Естественно при этом спросить: «А как же с идеей Бога? Как Сартр для себя решает эту проблему?». Знаменитый афоризм Сартра довольно точен: «У каждого человека внутри дыра размером с Бога и каждый забивает ее чем попало». Но он, по крайней мере, болезненно чувствует эту дыру! Я бы сказал, что сила Сартра, а во многом и его друга Камю, во многом и его спутницы Симоны де Бовуар, — именно в том, что они чувствовали недостаточность человеческого ума, даже столь изощренного, как их собственный. То, что они не видели Бога, — это их частная проблема, но спасибо и за то, что они реагировали на его отсутствие, по крайней мере в их личном опыте. Некоторые не видят и дыры, живут себе, приговаривая «дай нам боже и завтра тоже». У Сартра это ощущение внутренней тревоги, непоправимой трагедийности бытия, которое потенциально может быть дополнено до целого, — присутствует постоянно.

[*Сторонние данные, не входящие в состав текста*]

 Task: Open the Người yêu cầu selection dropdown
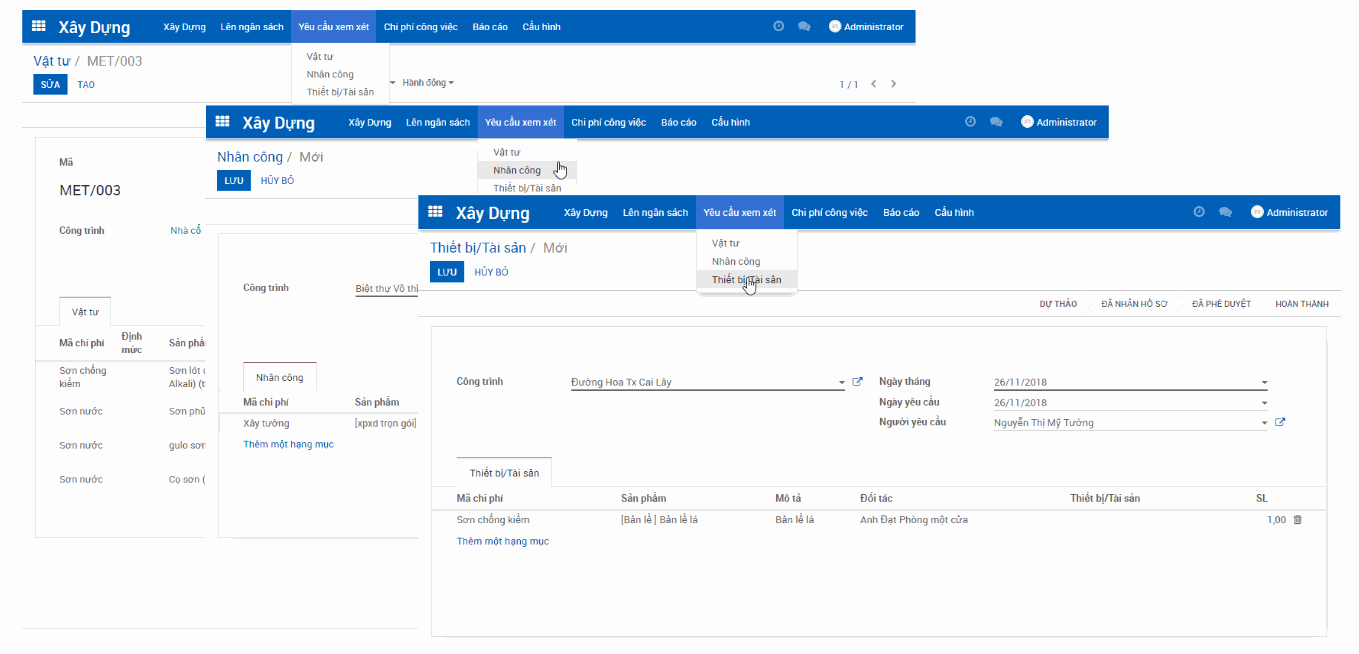pos(1263,421)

Присутствует не потому, что, как он сам говорил: «Мир прекрасно бы обошелся бы без литературы, более того, мир прекрасно бы обошелся без человека», а от ощущения своей онтологической ненужности. Ощущение, что если бы тебя не было — ничего бы не изменилось, было бы не хуже, ощущение отсутствия критериев. Он видит дыру в душе и ему не хватает какого-то последнего метафизического усилия, чтобы сказать: «Если у меня есть чувство недостаточности без Бога, значит, Бог есть!». Такой простой логический вывод — если есть эта дыра, то Он там должен быть. Ведь ребенку нельзя объяснить, что такое Бог.

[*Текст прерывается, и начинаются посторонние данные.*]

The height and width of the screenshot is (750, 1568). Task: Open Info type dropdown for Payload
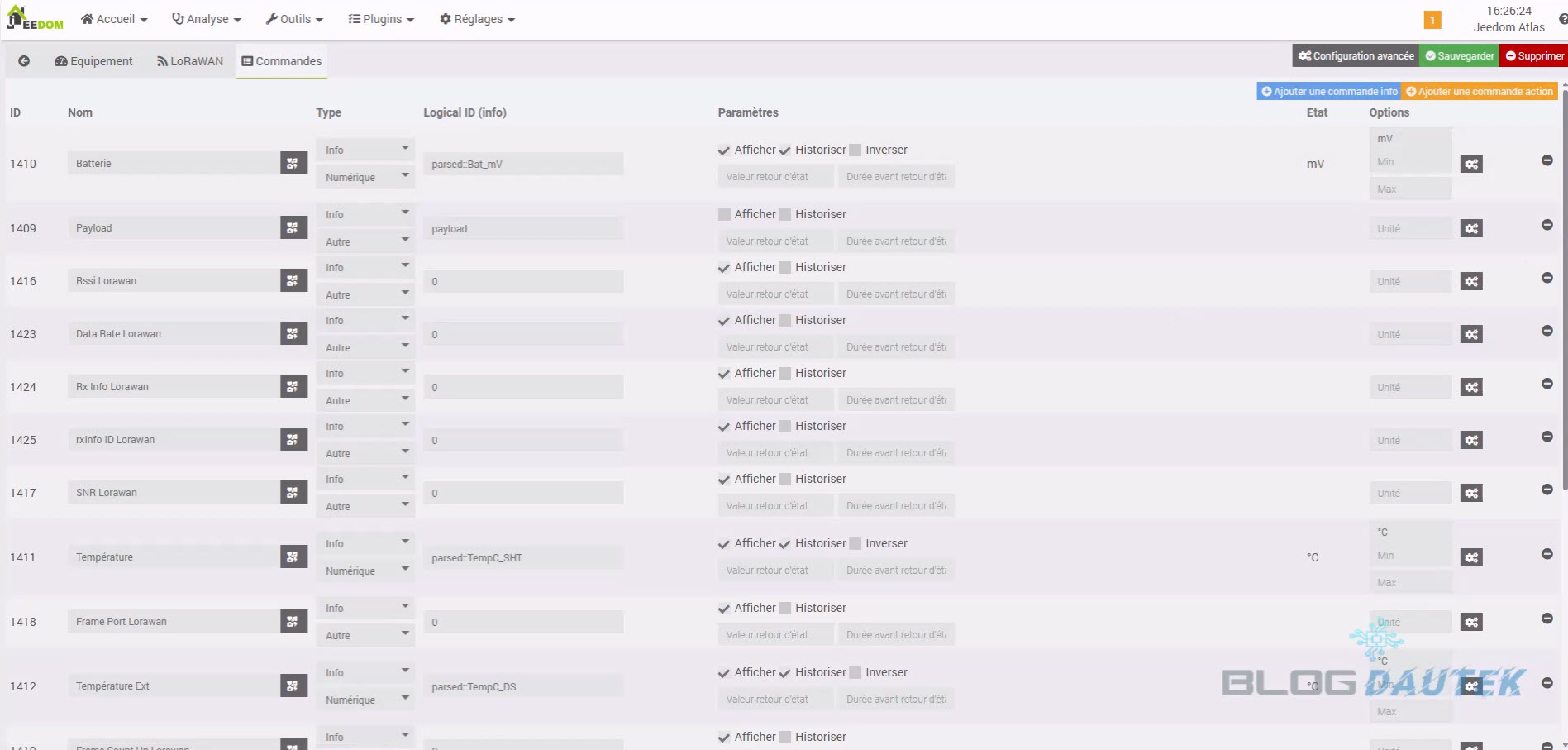(x=365, y=215)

Самое наличие замочной скважины указывает на наличие ключа, но иной атеист, хоть и чувствует недостаточность всех своих плоских аргументов, об этом ключе не думает. В чем была его слабость? Он любил быть модным, создавать моды. Это мода на него замечательно спародирована Вианом в «Пене дней», где все собирают носовые платки, черновики и трубки Жан-Соля Партра. Партр очень во многом похож на оригинал, это та же мода — увлечение всем левым, всем новым (а он страшно увлекался леваками). Он в леваках находил то же, что Зинаида Гиппиус — в левых эсерах, бомбистах, террористах, она говорила, что это «новые святые». И для него это новые святые, только без бога, без религии. Ему казалось, что они-то и живут подлинной жизнью. Людям книжной культуры при виде людей действия всегда приходит в голову эта чрезвычайно наивная мысль. Есть у него какой-то барьер в душе, мешающий ему признать любую иерархию. Ключевое понятие его философии — свобода, человек каждую секунду сам творит себя.